I certainly think the Valley is more open to discussing failures and what
worked and what didn't. In my experience, it's been hard to have honest, clear
discussions in India with other entrepreneurs about challenges being faced and
what people are doing to address them. There's just a lot of noise in the
startup ecosystem. That said, all this is maturing, and I'm sure it'll get
better soon.

------
JacobJans
I don't think this had to be a failure. A huge part of the job of building a
success is being willing to change what you're doing based on the results that
you're getting.

The one thing that I think is missing from "what we could have done better" is
this:

Be willing to CHANGE your ideas, big time.

You had people signing up. They wanted something. Instead of sticking with
your first idea (video), why not try a bunch of stuff until something worked.

You have to be creative, flexible, and determined in order to make this type
of business work. You had SUCCESS with many of the tests -- don't throw those
successes away just because one test failed.

People didn't want video. Give them something else. Does it really matter what
it is? Does it even have to be charades? Be willing to CHANGE on the spot in a
BIG way.

Think about this:

1\. People sign up and say "yes, I want to play charades".

2\. They land on a page tht asks them to play charades. How the heck can you
immediately engage them? By asking them to turn on video? Or...???
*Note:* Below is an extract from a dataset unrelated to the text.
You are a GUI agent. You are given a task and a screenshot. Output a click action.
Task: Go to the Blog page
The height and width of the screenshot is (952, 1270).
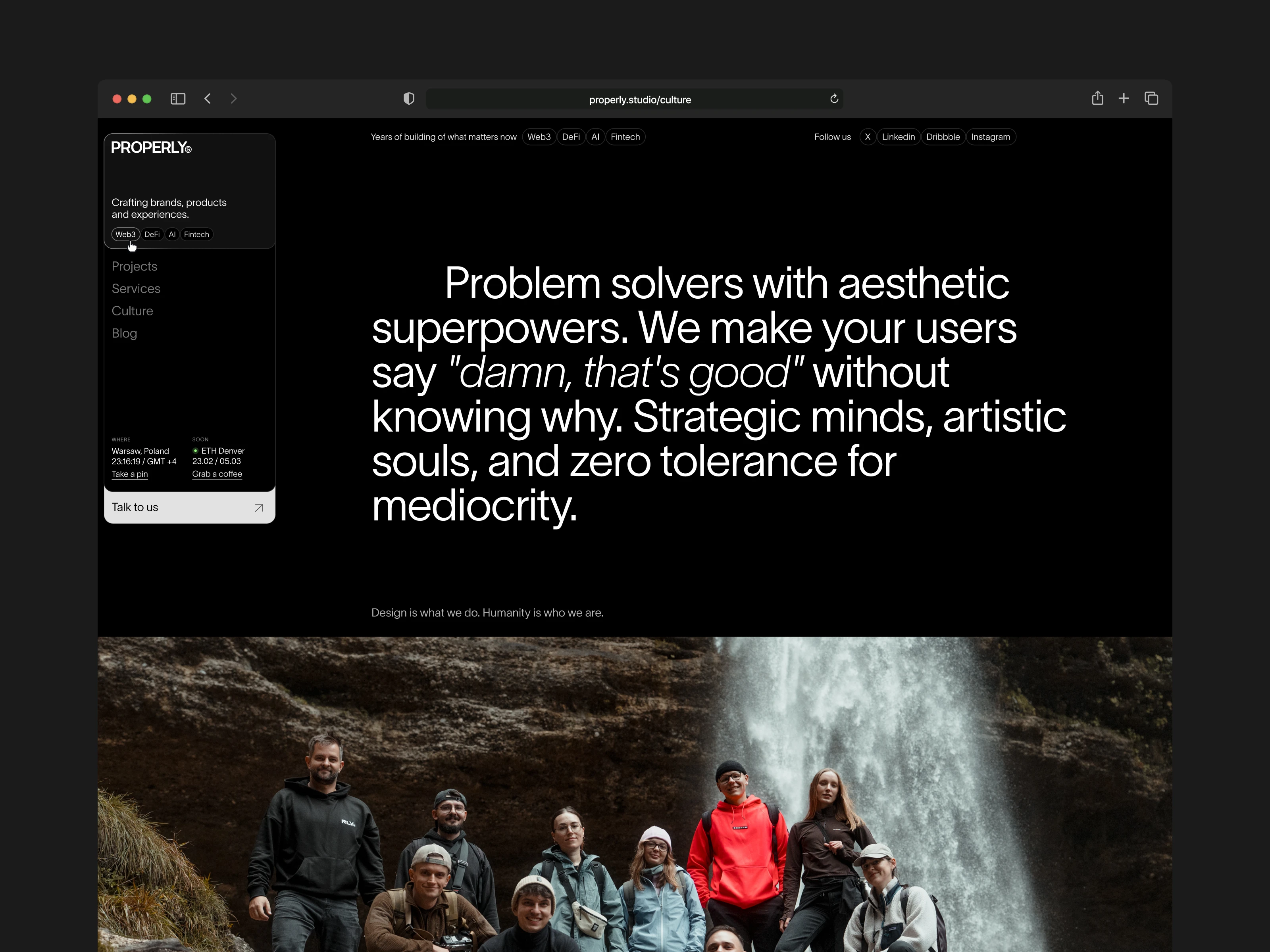pyautogui.click(x=125, y=334)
If you're giving up because people don't want to turn on video -- then you may
as well not try. Think about this: If I want to have "online boxing", should I
give up if people don't literally punch themselves in the face, in order to
simulate real punches? Sure, it sounds silly, but it's not that different than
asking people to turn on video. Online video can literally be harmful to
people, especially when it involves strangers, and even when it involves
friends and acquaintances. People don't want video charades. That doesn't mean
they don't want charades.

Don't get stuck on the wrong thing!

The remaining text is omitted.